WHAT IS ASKED | Edit the records in the stretch from the line containing "Screen dimensions: 1409x728 Task: Select the word" through the line containing "coord(671,651)" by changing "Screen dimensions" to "Screen size" and keeping everything else the same. Return only those lines.

INPUT |

------------------------------------------------------------

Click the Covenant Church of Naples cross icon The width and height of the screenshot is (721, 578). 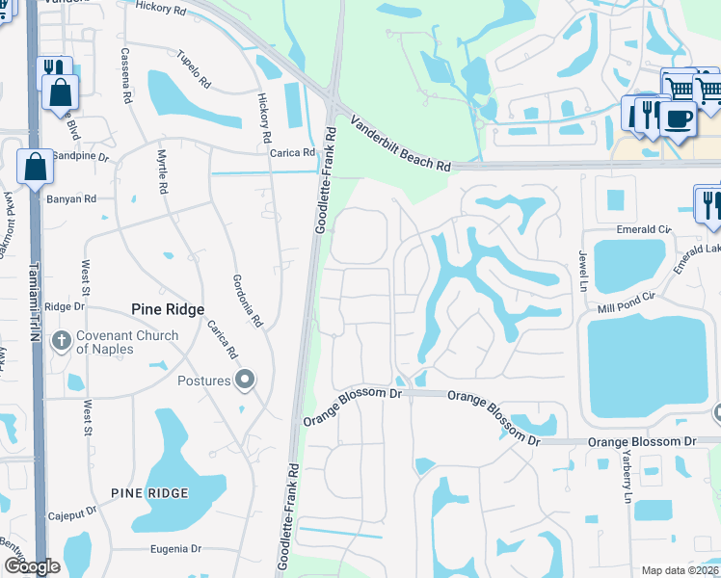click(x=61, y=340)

------------------------------------------------------------

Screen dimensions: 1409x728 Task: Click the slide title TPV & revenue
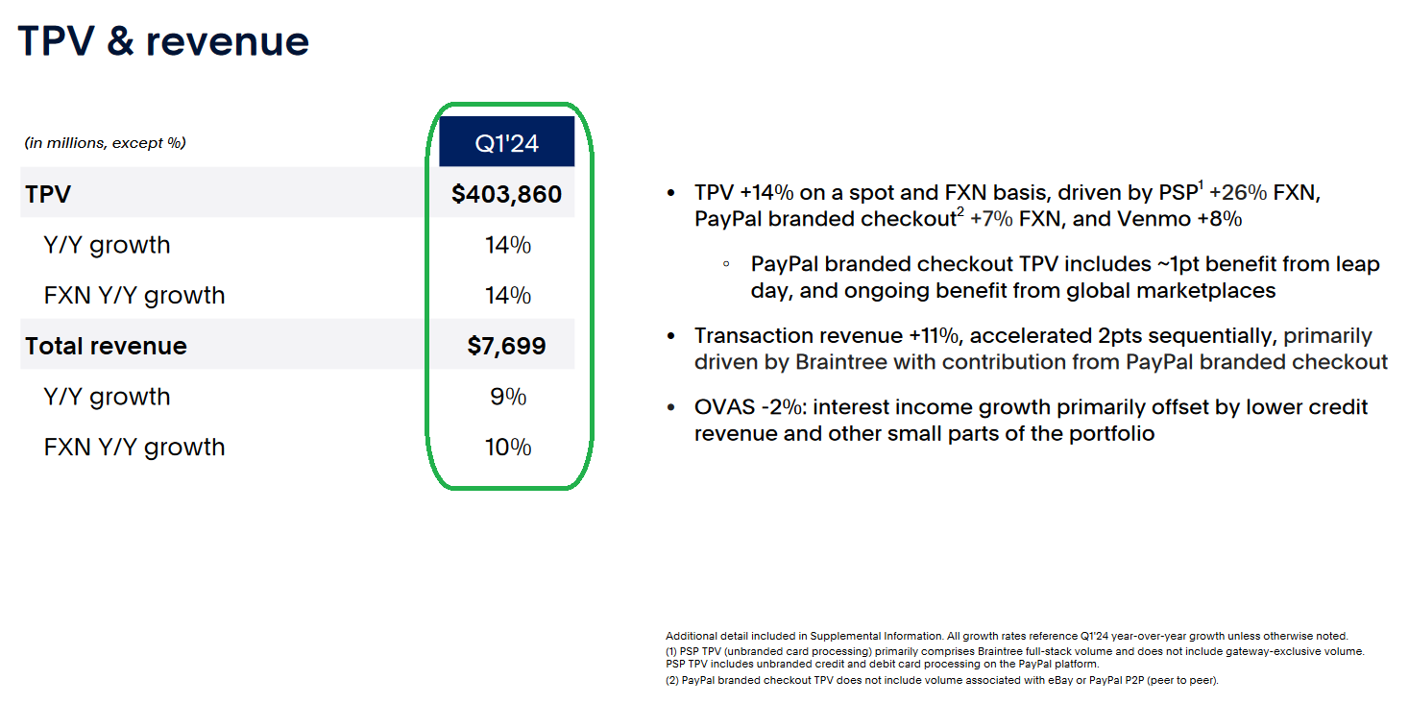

------------------------------------------------------------

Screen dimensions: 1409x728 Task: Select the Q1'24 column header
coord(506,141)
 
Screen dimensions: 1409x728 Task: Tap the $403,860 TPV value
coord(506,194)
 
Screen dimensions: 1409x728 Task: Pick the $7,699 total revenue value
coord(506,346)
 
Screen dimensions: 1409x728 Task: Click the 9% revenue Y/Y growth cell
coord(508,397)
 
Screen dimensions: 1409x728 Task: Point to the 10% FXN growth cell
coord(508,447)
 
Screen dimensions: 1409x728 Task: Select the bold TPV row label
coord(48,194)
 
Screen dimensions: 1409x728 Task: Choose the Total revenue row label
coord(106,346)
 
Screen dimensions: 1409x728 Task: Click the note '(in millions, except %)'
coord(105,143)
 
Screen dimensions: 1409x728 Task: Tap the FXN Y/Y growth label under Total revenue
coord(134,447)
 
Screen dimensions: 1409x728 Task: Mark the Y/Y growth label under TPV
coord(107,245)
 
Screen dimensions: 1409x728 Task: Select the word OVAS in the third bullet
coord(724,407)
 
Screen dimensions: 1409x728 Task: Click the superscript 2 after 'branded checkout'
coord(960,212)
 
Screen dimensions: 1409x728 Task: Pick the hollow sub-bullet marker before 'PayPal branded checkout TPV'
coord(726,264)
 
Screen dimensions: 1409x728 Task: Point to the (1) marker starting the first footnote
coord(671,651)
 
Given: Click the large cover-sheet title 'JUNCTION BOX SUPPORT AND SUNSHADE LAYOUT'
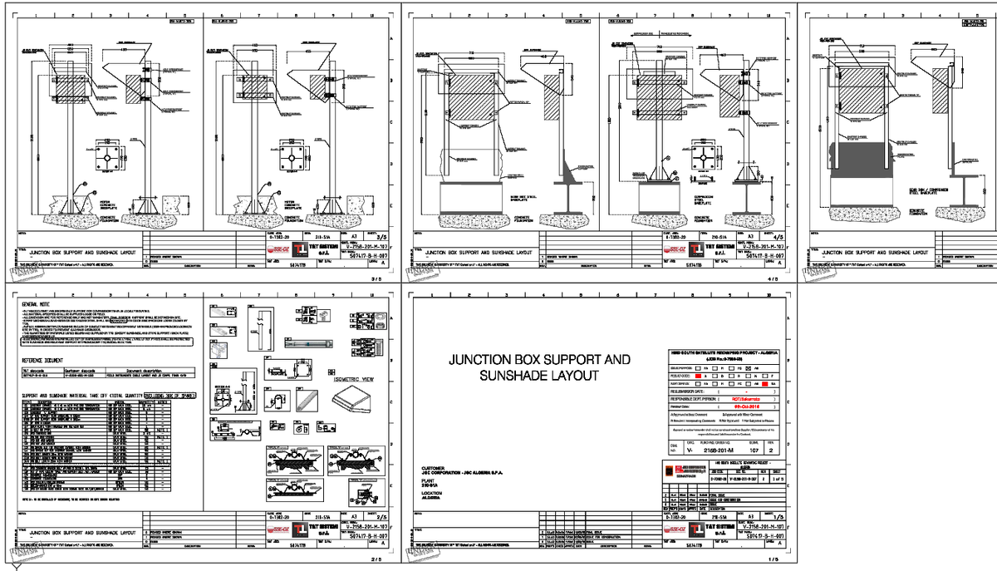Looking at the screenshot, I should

------------------------------------------------------------

IN RESPONSE |
Screen size: 1409x728 Task: Select the word OVAS in the third bullet
coord(724,407)
 
Screen size: 1409x728 Task: Click the superscript 2 after 'branded checkout'
coord(960,212)
 
Screen size: 1409x728 Task: Pick the hollow sub-bullet marker before 'PayPal branded checkout TPV'
coord(726,264)
 
Screen size: 1409x728 Task: Point to the (1) marker starting the first footnote
coord(671,651)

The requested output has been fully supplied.